*Task goal:*
Transcribe exactly, and only, the lines from the one with "[Ihmisyys ja ystävyys" through the end of the records below, including both of those lines. Skip all pictures.
Data supplied section start
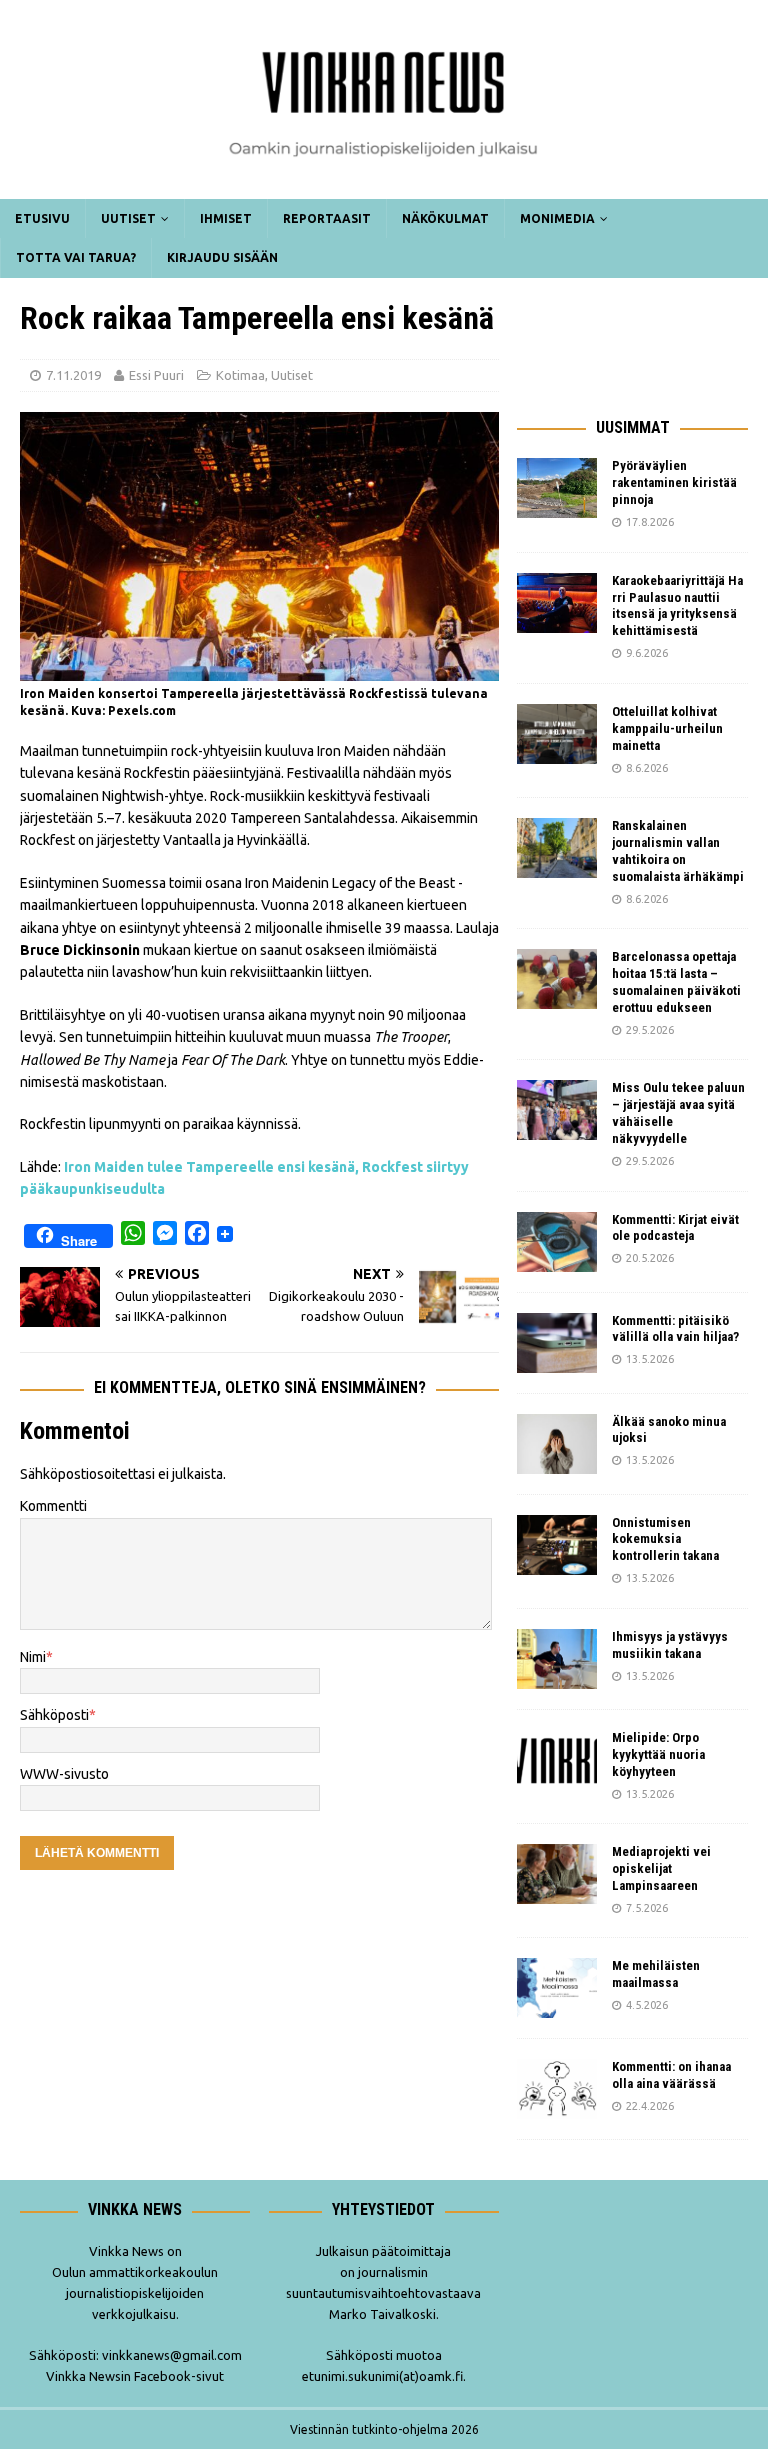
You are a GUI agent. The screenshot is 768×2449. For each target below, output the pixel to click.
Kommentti (53, 1506)
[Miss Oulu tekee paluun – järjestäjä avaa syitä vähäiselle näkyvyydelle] (557, 1110)
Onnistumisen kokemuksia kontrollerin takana (665, 1539)
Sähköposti (54, 1715)
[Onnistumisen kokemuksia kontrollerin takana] (557, 1545)
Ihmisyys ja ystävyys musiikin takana (670, 1645)
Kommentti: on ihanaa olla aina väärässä (671, 2075)
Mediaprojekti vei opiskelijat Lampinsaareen (661, 1868)
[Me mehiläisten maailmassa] (557, 1988)
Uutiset (128, 218)
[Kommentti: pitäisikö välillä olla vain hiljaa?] (557, 1343)
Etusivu (42, 218)
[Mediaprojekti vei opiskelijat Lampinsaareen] (557, 1874)
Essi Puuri (156, 375)
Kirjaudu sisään (222, 257)
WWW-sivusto (64, 1774)
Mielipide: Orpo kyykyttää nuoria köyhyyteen (658, 1754)
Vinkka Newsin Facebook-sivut (135, 2376)
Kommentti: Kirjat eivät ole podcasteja (675, 1228)
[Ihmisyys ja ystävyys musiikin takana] (557, 1659)
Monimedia (557, 218)
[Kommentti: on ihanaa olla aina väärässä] (557, 2089)
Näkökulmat (445, 218)
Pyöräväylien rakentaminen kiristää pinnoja (674, 482)
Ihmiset (226, 218)
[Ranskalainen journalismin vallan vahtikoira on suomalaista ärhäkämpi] (557, 848)
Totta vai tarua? (76, 257)
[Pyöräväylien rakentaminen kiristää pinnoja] (557, 488)
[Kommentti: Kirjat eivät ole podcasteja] (557, 1242)
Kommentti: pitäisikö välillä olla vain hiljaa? (675, 1329)
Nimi (33, 1657)
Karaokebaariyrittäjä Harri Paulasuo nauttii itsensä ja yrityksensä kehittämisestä (677, 606)
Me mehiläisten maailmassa (656, 1974)
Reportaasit (327, 218)
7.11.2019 (73, 375)
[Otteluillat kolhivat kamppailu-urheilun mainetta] (557, 734)
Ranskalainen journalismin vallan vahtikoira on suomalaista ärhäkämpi (678, 851)
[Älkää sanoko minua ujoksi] (557, 1444)
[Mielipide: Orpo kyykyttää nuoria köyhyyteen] (557, 1760)
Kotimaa (240, 375)
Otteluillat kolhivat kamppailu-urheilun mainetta (667, 728)
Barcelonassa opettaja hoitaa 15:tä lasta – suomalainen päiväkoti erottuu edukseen (676, 982)
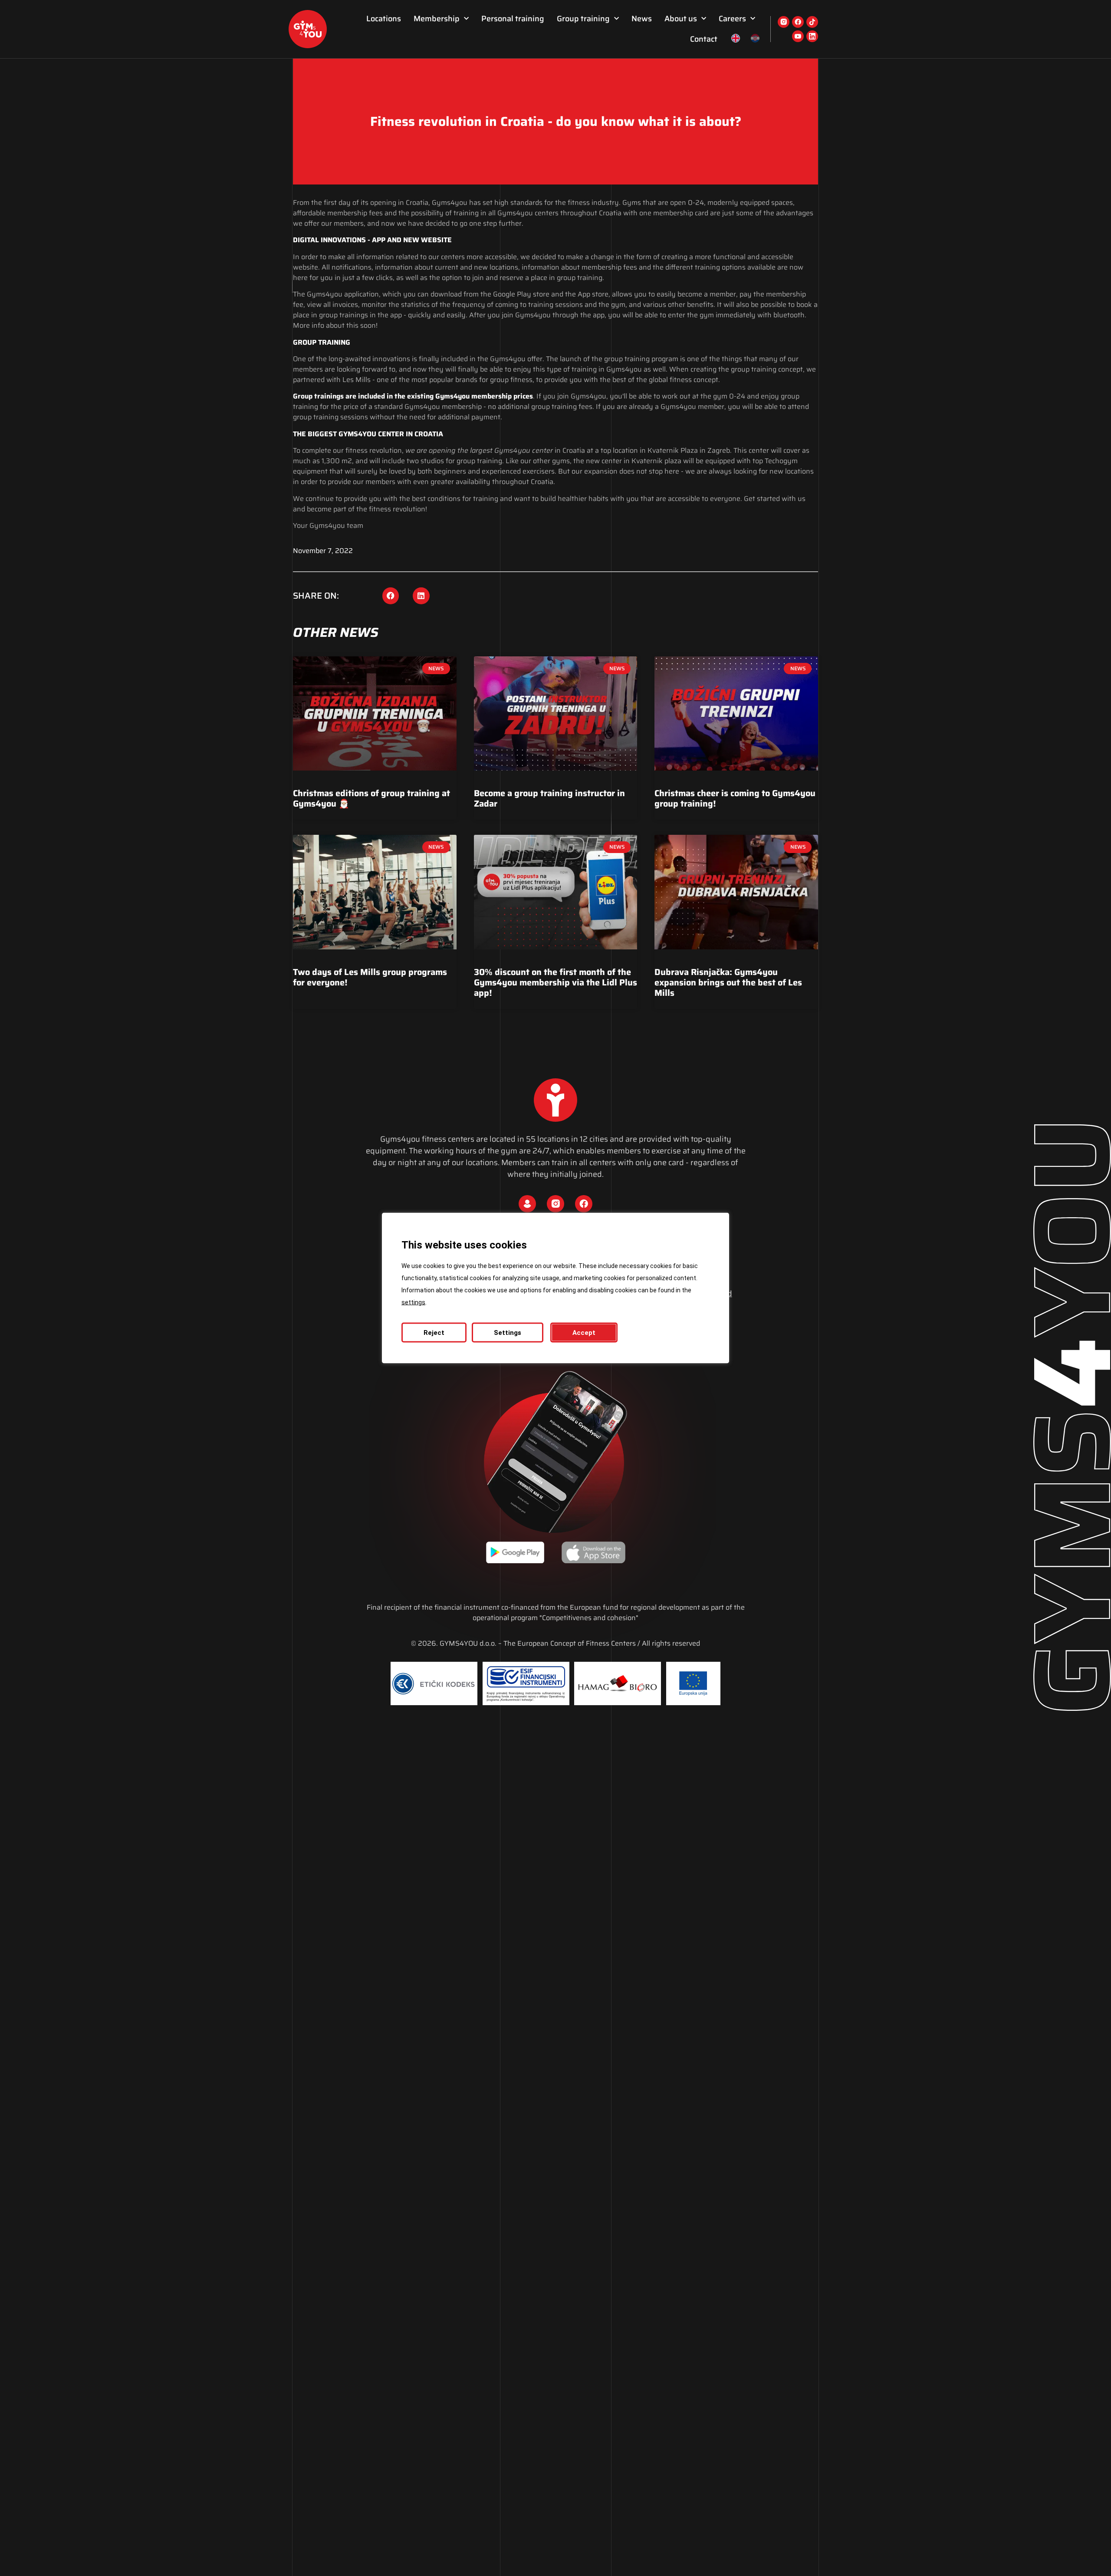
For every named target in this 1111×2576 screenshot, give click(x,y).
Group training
Data supplied section end
*Exercise answer:*
[Ihmisyys ja ystävyys musiikin takana] (557, 1659)
Monimedia (557, 218)
[Kommentti: on ihanaa olla aina väärässä] (557, 2089)
Näkökulmat (445, 218)
Pyöräväylien rakentaminen kiristää pinnoja (674, 482)
Ihmiset (226, 218)
[Ranskalainen journalismin vallan vahtikoira on suomalaista ärhäkämpi] (557, 848)
Totta vai tarua? (76, 257)
[Pyöräväylien rakentaminen kiristää pinnoja] (557, 488)
[Kommentti: Kirjat eivät ole podcasteja] (557, 1242)
Kommentti: pitäisikö välillä olla vain hiljaa? (675, 1329)
Nimi (33, 1657)
Karaokebaariyrittäjä Harri Paulasuo nauttii itsensä ja yrityksensä kehittämisestä (677, 606)
Me mehiläisten maailmassa (656, 1974)
Reportaasit (327, 218)
7.11.2019 (73, 375)
[Otteluillat kolhivat kamppailu-urheilun mainetta] (557, 734)
Ranskalainen journalismin vallan vahtikoira on suomalaista ärhäkämpi (678, 851)
[Älkää sanoko minua ujoksi] (557, 1444)
[Mielipide: Orpo kyykyttää nuoria köyhyyteen] (557, 1760)
Kotimaa (240, 375)
Otteluillat kolhivat kamppailu-urheilun mainetta (667, 728)
Barcelonassa opettaja hoitaa 15:tä lasta – suomalainen päiväkoti erottuu edukseen (676, 982)
For every named target in this 1111×2576 screenshot, give click(x,y).
Group training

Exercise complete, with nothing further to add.